Easy monetary policies during the post-crisis period have propelled equity prices higher and driven bond yields lower. But as central banks reverse their quantitative easing (QE) and raise rates, this “Goldilocks era” will come to an end, according to Jeffrey Gundlach.

Gundlach is the founder and chief investment officer of Los Angeles-based DoubleLine Capital. He spoke via a webcast with investors on December 5. His talk was titled, “So Far, So Good,” and the focus was on his firm’s flagship mutual fund, the DoubleLine Total Return Fund (DBLTX). The slides from his presentation are available here.

Markets may give back some gains, but a recession is not imminent. “We do not see anything that indicates a recession in the next six months,” he said.

The main theme in the bond market, Gundlach said, is central bank policies. The Fed is raising rates and quantitatively tightening, which it euphemistically calls “normalization.” But the European central bank (ECB) is still easing.

I’ll review what Gundlach said about central bank policies, global economic performance and the likely direction of interest rates.
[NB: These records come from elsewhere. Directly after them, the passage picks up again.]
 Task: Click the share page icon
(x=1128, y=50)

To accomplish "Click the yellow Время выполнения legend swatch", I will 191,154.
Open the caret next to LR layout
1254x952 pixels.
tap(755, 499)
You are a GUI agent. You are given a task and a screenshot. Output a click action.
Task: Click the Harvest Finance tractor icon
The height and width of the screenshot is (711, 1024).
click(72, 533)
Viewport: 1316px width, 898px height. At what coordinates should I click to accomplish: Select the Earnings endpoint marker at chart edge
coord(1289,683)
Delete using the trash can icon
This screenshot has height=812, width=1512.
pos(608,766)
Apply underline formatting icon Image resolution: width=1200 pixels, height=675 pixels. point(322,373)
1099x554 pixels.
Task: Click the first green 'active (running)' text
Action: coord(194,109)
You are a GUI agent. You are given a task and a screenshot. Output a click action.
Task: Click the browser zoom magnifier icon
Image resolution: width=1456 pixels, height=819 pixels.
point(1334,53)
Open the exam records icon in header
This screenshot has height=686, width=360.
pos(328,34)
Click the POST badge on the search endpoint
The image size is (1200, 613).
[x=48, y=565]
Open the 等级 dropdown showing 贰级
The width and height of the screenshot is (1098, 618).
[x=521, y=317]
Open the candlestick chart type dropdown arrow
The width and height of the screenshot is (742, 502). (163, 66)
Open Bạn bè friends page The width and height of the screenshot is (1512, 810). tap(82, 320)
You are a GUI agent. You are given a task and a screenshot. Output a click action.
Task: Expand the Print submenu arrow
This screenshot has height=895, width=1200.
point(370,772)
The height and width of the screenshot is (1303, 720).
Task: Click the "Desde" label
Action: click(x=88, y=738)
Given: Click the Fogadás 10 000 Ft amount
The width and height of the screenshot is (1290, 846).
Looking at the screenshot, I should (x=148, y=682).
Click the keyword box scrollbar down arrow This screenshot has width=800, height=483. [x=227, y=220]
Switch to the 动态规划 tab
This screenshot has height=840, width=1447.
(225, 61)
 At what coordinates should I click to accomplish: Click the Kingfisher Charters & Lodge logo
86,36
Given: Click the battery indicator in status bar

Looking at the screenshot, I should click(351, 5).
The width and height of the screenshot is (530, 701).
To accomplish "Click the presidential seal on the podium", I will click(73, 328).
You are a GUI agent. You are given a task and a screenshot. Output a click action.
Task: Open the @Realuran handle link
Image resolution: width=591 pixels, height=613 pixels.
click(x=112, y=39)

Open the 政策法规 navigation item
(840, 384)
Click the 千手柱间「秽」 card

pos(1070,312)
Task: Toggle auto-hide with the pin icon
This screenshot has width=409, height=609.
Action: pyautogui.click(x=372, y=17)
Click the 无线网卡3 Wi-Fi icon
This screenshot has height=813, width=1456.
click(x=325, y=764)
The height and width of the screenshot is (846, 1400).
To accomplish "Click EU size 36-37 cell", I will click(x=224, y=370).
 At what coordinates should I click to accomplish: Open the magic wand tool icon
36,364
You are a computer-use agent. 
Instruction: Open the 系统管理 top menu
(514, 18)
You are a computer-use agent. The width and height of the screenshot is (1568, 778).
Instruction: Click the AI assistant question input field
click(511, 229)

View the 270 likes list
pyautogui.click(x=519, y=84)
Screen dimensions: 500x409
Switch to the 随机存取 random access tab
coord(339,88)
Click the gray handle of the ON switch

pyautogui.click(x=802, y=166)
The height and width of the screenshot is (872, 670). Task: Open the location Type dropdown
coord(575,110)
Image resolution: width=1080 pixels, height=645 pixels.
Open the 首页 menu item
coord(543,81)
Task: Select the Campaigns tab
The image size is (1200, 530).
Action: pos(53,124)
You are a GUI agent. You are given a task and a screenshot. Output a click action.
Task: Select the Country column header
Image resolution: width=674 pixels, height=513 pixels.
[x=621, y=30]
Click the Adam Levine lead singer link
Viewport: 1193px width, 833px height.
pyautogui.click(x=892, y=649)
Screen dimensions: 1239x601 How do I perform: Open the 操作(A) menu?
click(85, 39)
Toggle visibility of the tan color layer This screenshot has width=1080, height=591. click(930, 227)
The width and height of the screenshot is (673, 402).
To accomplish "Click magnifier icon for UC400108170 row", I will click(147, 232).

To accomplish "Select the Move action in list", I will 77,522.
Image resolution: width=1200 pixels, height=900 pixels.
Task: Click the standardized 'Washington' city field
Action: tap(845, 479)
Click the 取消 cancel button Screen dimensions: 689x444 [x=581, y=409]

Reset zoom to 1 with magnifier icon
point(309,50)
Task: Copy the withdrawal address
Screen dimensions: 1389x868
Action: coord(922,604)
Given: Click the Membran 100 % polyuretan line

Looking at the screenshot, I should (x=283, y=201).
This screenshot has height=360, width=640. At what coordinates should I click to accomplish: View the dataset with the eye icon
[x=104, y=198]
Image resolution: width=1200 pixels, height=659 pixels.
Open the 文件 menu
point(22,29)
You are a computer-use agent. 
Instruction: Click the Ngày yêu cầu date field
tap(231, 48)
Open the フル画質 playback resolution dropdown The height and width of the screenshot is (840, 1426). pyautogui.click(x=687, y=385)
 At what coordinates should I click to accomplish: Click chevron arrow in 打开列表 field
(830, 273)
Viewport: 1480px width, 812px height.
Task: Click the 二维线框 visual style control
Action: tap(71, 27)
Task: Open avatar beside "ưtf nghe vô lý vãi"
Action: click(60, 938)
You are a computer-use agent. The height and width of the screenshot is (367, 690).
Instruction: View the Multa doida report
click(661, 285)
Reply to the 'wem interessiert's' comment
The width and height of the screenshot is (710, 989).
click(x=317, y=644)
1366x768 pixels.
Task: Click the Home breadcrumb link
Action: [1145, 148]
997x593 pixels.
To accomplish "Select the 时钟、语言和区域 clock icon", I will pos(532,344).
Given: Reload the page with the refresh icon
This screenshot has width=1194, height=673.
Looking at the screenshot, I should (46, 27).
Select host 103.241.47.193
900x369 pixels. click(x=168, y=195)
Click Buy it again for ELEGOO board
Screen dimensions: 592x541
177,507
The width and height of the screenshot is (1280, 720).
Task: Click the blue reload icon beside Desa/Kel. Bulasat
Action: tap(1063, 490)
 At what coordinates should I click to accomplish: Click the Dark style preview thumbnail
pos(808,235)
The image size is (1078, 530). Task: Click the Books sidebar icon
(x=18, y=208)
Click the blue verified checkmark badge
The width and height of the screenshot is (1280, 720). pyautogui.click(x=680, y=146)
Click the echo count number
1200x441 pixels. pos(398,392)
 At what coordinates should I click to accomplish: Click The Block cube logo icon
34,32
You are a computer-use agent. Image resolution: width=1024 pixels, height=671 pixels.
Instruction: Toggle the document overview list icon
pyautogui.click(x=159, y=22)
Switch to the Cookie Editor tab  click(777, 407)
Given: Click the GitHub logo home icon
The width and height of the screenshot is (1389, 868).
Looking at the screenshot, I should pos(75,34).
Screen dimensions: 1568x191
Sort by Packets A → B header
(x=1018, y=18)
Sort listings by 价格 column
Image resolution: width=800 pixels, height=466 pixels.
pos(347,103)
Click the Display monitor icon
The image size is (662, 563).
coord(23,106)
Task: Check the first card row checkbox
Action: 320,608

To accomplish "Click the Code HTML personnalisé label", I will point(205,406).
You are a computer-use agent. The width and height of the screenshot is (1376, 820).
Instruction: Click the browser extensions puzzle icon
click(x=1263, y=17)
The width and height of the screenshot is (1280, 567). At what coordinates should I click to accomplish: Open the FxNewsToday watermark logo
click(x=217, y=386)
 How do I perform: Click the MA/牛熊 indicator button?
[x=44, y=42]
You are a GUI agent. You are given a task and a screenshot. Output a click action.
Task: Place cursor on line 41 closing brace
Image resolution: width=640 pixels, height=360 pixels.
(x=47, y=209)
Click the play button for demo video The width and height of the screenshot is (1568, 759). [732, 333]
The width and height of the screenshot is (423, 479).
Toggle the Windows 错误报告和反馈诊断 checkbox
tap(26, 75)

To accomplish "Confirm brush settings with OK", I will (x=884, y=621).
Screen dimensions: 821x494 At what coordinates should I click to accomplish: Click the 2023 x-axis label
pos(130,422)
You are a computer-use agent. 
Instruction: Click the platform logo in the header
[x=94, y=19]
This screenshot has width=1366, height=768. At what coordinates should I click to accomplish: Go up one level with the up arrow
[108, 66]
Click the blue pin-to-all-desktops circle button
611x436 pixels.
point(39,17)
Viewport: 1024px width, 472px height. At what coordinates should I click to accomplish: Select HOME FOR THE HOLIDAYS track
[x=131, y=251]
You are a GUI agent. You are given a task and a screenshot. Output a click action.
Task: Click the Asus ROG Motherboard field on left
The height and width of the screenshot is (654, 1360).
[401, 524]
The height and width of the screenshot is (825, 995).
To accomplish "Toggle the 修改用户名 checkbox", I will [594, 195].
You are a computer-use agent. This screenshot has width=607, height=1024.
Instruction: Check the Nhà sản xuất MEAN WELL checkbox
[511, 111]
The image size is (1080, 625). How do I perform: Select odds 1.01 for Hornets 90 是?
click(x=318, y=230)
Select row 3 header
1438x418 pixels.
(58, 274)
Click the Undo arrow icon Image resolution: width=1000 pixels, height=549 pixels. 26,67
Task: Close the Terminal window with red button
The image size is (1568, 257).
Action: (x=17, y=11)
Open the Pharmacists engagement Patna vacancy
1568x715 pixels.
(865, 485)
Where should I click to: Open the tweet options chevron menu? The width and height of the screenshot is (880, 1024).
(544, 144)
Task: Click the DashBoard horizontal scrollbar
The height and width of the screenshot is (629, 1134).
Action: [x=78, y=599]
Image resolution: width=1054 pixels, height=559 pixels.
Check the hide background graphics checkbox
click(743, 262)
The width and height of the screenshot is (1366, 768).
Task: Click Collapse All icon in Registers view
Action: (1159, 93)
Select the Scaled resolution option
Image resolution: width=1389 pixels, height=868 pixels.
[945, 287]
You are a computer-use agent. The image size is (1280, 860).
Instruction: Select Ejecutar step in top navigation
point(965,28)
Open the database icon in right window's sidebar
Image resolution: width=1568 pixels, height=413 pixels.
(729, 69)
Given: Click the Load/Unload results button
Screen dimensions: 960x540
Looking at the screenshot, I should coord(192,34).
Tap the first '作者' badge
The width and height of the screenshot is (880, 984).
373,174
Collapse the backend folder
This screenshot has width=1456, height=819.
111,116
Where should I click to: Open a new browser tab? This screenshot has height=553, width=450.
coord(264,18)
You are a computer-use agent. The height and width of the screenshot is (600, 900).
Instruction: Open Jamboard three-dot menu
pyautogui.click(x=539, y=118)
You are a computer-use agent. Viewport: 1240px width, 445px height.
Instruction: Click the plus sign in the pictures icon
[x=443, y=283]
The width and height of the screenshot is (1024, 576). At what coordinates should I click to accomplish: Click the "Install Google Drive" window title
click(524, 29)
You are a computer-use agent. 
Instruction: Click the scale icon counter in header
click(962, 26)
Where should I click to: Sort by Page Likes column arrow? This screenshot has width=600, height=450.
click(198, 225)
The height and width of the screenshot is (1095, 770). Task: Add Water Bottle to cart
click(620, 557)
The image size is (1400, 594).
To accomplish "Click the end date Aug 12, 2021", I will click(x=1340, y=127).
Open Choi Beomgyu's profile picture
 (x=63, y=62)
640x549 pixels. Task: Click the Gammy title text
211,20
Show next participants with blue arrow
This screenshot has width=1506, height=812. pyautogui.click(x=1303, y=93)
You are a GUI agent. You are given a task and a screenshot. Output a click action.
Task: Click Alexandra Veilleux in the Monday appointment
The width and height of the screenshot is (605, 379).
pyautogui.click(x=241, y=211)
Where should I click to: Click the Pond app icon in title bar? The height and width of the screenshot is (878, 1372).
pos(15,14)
The global economic outlook

A key issue, which Gundlach has explored in prior webcasts, is why the ECB is easing while the Fed is tightening. He said the ECB is still expanding its balance sheet by approximately a billion euros per month. Mario Draghi has said the ECB will not raise rates above zero until well past the end of its QE, despite the fact the global economy, according to Gundlach, is “looking better than it has in recent years.”

Gundlach presented data on the developed economies, showing which were contracting, expanding or accelerating. For the first time since the global financial crisis (GFC), he said, none are contracting and many more are accelerating than are expanding. Reported economic indicators, he said, are coming in better than expected, based on the Citibank “surprise index.”